日本国内では、1980年代前半まで細菌性食中毒の半数を占めたが、ここ数年は年間数件から数十件程度である。
感染経路
主な感染経路は、病原体に汚染された魚介類やその加工品の摂取による経口感染である。加熱加工した食品でも、汚染した水や器具によって二次汚染されたと考えられる事例もある。
臨床像
潜伏期間は12時間前後。
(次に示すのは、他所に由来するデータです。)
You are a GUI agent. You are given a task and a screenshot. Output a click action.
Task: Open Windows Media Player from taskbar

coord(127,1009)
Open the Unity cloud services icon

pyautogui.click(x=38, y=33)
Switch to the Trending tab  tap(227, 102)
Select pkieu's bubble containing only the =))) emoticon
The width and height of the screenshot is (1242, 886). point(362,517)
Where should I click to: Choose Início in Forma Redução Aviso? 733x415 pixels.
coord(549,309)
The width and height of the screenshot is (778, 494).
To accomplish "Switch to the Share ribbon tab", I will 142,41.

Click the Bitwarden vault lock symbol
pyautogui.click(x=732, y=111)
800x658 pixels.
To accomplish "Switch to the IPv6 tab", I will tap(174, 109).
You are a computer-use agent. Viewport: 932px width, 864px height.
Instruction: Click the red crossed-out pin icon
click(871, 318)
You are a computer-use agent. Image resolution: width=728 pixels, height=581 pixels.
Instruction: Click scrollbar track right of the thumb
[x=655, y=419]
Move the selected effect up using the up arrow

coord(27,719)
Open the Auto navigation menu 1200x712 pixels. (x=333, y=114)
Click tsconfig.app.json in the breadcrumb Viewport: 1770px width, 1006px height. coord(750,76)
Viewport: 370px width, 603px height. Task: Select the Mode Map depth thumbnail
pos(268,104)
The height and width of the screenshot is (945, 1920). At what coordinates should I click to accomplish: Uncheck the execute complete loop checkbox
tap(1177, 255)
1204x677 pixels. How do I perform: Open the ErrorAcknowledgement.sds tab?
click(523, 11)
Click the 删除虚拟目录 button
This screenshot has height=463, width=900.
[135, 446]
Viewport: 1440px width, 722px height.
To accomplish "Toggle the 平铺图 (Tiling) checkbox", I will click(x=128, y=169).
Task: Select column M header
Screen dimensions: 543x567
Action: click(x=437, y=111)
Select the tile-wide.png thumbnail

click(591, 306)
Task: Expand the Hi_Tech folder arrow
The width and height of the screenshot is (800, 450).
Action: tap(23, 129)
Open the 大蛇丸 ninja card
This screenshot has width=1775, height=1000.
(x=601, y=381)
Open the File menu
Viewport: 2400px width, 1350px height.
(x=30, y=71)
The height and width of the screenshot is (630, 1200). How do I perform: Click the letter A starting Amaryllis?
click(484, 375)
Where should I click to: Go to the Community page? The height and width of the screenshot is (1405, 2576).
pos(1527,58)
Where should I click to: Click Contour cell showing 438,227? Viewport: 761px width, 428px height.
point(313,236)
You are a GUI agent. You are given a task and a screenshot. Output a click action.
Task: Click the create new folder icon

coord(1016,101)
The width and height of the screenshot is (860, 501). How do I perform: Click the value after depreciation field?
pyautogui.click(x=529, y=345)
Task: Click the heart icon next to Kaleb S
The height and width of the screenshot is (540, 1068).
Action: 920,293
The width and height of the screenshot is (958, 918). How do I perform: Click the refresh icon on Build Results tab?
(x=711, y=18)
激しい腹痛と水様性や粘液性の下痢が主症状で、しばしば発熱や嘔吐・吐き気を伴う。
病原体診断
糞便からの菌の分離・同定による。
治療
脱水の補正や抗菌薬による治療が行われる。
予防法・ワクチン
魚介類等の食品の低温保存、食品の十分な加熱、調理器具や手指などを介した二次汚染防止等の衛生管理の徹底、手洗いの励行が重要である。
国内で承認されたワクチンはない。
法的取り扱い
感染症法において、五類感染症の定点把握対象疾患に定められている「感染性胃腸炎」の一部として、届出の対象となる。
学校保健安全法において、条件によって第三感染症の「その他の感染症」に定められている。
腸炎ビブリオは食品衛生法における、食中毒の病因物質に定められている。